Review by ClemofNazareth
2 stars I’m not sure these guys really qualify as progressive folk. At least this album doesn’t as far as my ears are concerned. I’d like to get my hands on one of their first two albums sometime to make a comparison, because I’ve read good things about them. But this third release from the band reflects very heavily the age in which it was released; namely, the early eighties. The fact is I found this among a stack of my brother-in-law’s albums which included the late Rocío Dúrcal (and Juan Gabriel of course), Enrique Guzmán, Vikki Carr, and a bunch of Baja California mariachi bands I’ve never heard of. So I expected something at least mildly commercial, probably ethnically dated and conservative, and folkish.

Well, partially true it turns out. Since these guys are Spanish the stylistic influences run closer to flamenco than mariachi, and they aren’t anywhere near as commercial or dated as Ms. Dúrcal and her light-loafered sidekick. Don’t get me wrong by the way – I loved Rocío Dúrcal’s music and was listening to one of her Juan Gabriel collaborations when I met my future wife. But that’s not what I look for in my prog.

And that’s pretty much where the problems come in. These guys have a lot of the right trappings: twin keyboards, highly flourished Latin percussion, a great and emotive vocal presence in José Roca, and some excellent (although underemphasized) brass and string arrangements. But the downside is that the music itself (and most of the lyrics) are steeped in gaudy eighties shtick, beginning somewhere in the middle of the third track and running through the end of the album. The simple rhythms are obviously intended to make the music danceable, and the keyboarding Marinelli brothers have an annoying tendency to lay down a short keyboard or piano sequence and then repeat it ad nauseum rather than experimenting with more complex variations. Occasionally an interesting riff makes its way into the equation, but for the most part this is a rather pedestrian attempt at commercially palatable music that has not aged well at all these past twenty-seven years.

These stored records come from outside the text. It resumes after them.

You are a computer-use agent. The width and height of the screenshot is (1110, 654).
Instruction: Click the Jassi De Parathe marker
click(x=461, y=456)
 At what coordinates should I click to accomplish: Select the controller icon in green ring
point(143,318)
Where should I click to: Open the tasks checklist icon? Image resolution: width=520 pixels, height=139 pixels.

There are a few exceptions, and one is the opening title track. The piano, string arrangements and soft percussion are a very promising lead-in to the album. And like I said José Roca has a very solid and emotional voice that is perfect for flamenco-inspired folk music. This one still ends up sounding a bit in the style of Ms. Carr’s Spanish efforts of the seventies, but the instrumentals save it in the end. “Puente Azul” moves a bit closer to lounge-act territory, but still the string arrangements and keyboards are solid.

But somewhere in the middle of “Santa Clara” the band takes a great keyboard, string and guitar instrumental and morphs it into some sort of almost calypso dance number in a very abrupt and unflattering way. The awkward and poorly mixed fadeout ending completes the destruction of what could have been a solid track.

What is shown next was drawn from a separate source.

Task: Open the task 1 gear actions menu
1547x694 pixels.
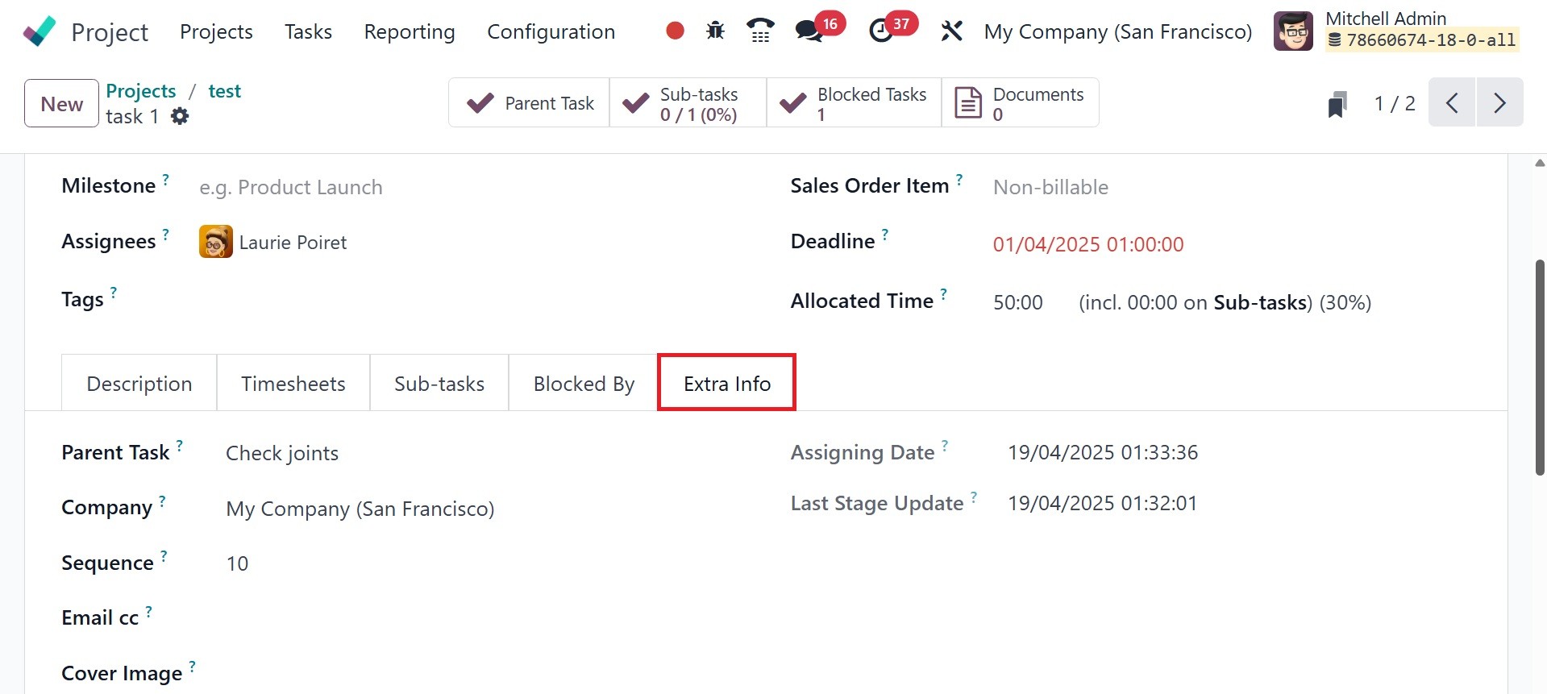Action: click(x=180, y=116)
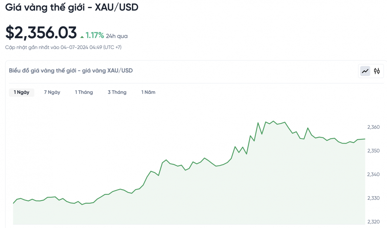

The band partially redeems themselves with another flamenco and piano composition on “Cuando llegue la Aurora”, and the instrumental “El Portil “, while heavily electronic, is an interesting flight of fantasy. “Sangre Caliente” is unexceptional but at least skirts the borders of folk, albeit in a rather cheesy eighties fashion. The vocals particularly pass the line of emotional and become trite by the end.

But all is lost with the one-two dance beat and keyboard finger exercises of “Zalima” and the very similar “Tierra del Sur”, and by the time the closing poppy show tune-like “Urbana Princesa en Flor” comes around I’m beginning to tire of this album.

This isn’t a bad album, but it also isn’t what I would have expected considering what great praise I’ve seen heaped on these guys in other reviews I’ve read, mostly of their first two albums. I can’t speak for those since I’ve not heard them, but as a representative of the band I can only hope this is not their finest work. Almost three stars for the three solid tracks on the front side of the album, but I’m going to go with two stars as a prog folk work and hope that I get a chance to hear better music from their other albums some day.